The temptation to let our work be branded
and thus by the capitalist notion of ministry as product —marketable, consumable, and lucrative.
Of one’s ministry curated to draw a
certain kind of attention (social media clicks) interpreted as cultural influence.
Its wake, its diggings, its too-often fracking.
But this branding is all noise
external to the kingdom of care itself which is quiet and companionable, humble and welcoming.
Take shalom’s long view.
Turn down the noise.
Sail to the mark.
Regard the real and attend not to the
virtual:
the algorithms and aesthetics of
conventions of consequential impact that exclude in the name of competition.
Our
bulletin quote this morning from Kierkegaard calls our attention to the fact
that the greater and harder point of life is to change what is inside of us,
not what is outside of us, which is the development of the
socially calming virtues rather than the development of what is impossible:
a consequentialist program of strategic intellect
to determine the future.
While strategic rationality
proposes that for every natural cause there is a natural effect, such an approach to guiding both
society and mission gets bogged down in human finiteness, limitation of knowledge of future
sequences and cascades of effects from
emerging information, the meaning of “natural” and the role of
chance, and, for those of us who know God, the radical redirections of
salvation and grace on reshaping our human freedom:
our individual efforts and
intentions redirected by repentence and spirit.
Consequentialism as a program for
ethical, political, and cognitive rationality goes off the rails after a few
predictions.
That’s why so many people are rightly
concerned with turning over management of complex systems to the “if then”
logic and symbolic mathematics of AI
algorithms lacking souls.
It took me
a long time to understand that Christ’s theology is about building
civilizations of care from the ground up— from the humble perspective of immanent
grace— not a strategic program for
designing social policy from the top down—from a transcendent view of God’s
justice.
This is what taking up the plow
means.
It means to be yoked to the
community on earth, not peering into the councils of
heaven with regards to the unfolding global future.
We leave to God the consequential
operation of justice.
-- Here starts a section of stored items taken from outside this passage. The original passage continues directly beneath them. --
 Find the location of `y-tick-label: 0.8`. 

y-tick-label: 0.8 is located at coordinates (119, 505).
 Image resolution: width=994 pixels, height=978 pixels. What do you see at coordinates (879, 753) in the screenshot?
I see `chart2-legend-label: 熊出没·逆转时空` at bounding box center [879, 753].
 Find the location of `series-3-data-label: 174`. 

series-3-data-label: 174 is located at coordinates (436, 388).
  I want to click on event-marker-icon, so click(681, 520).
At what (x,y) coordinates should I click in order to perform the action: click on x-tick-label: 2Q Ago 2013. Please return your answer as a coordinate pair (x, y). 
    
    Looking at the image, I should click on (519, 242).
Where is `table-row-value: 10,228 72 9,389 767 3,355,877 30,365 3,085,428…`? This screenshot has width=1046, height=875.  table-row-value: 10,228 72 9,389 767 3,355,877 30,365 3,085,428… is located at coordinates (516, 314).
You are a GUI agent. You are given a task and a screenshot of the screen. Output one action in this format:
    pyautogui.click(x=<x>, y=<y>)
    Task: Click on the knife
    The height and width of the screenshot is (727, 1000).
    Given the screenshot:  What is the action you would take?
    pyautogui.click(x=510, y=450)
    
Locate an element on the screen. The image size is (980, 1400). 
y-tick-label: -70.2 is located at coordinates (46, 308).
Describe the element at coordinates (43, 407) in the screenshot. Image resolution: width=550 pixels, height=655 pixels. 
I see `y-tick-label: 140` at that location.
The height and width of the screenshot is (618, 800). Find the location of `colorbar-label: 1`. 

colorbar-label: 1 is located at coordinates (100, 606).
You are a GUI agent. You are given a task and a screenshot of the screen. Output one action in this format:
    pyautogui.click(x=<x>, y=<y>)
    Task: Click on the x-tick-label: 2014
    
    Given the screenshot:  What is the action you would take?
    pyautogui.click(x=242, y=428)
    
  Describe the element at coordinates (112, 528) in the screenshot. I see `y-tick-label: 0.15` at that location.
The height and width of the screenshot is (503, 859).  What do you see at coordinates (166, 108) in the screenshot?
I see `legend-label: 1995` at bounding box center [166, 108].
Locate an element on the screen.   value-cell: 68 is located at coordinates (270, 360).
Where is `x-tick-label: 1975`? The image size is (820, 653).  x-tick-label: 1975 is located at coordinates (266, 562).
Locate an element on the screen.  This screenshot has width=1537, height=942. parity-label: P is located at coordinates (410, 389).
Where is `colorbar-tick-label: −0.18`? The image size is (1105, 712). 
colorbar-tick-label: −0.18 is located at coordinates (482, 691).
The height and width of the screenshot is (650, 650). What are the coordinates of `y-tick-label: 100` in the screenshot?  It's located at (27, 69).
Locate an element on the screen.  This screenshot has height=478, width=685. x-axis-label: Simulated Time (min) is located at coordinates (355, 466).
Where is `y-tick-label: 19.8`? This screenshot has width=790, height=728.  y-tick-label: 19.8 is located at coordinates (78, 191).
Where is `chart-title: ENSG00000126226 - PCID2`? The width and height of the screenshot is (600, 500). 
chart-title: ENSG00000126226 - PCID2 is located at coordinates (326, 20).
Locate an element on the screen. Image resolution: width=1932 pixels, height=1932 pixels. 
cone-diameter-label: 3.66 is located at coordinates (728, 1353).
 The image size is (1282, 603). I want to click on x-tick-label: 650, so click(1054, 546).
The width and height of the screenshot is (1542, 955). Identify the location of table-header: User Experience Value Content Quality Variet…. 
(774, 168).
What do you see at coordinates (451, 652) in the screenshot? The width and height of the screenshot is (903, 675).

We don’t look back to see how our
plowed actions bear fruit, but continue to focus on our daily
routines and tasks, entrusting that if the Holy Spirit
has called us, our faithful allegiance to that
task will surely bear fruit.
Rather than
alerting us solely to the dangers of nostalgia or procrastination,
Luke’s text warns us against
developing a consequentialist and strategic rationality as a short cut to (a short-circuit of) the
time consuming and arduous practices of virtue and the
ethical development of community shalom from the ground up, relying on God for the big picture
organization of individual Christian callings to transform the world and its
systems.
The transcendent God is calling
individual disciples of Christ by the Holy Spirit to plow their own fields.
There will be others following later (even generationally) to seed, to weed, and to
harvest.
Let’s not look back.
Let’s keep our small teams moving forward by
keeping our eyes on the captain and perfecter of our faith, Jesus Christ. May it be so for you and me. AMEN.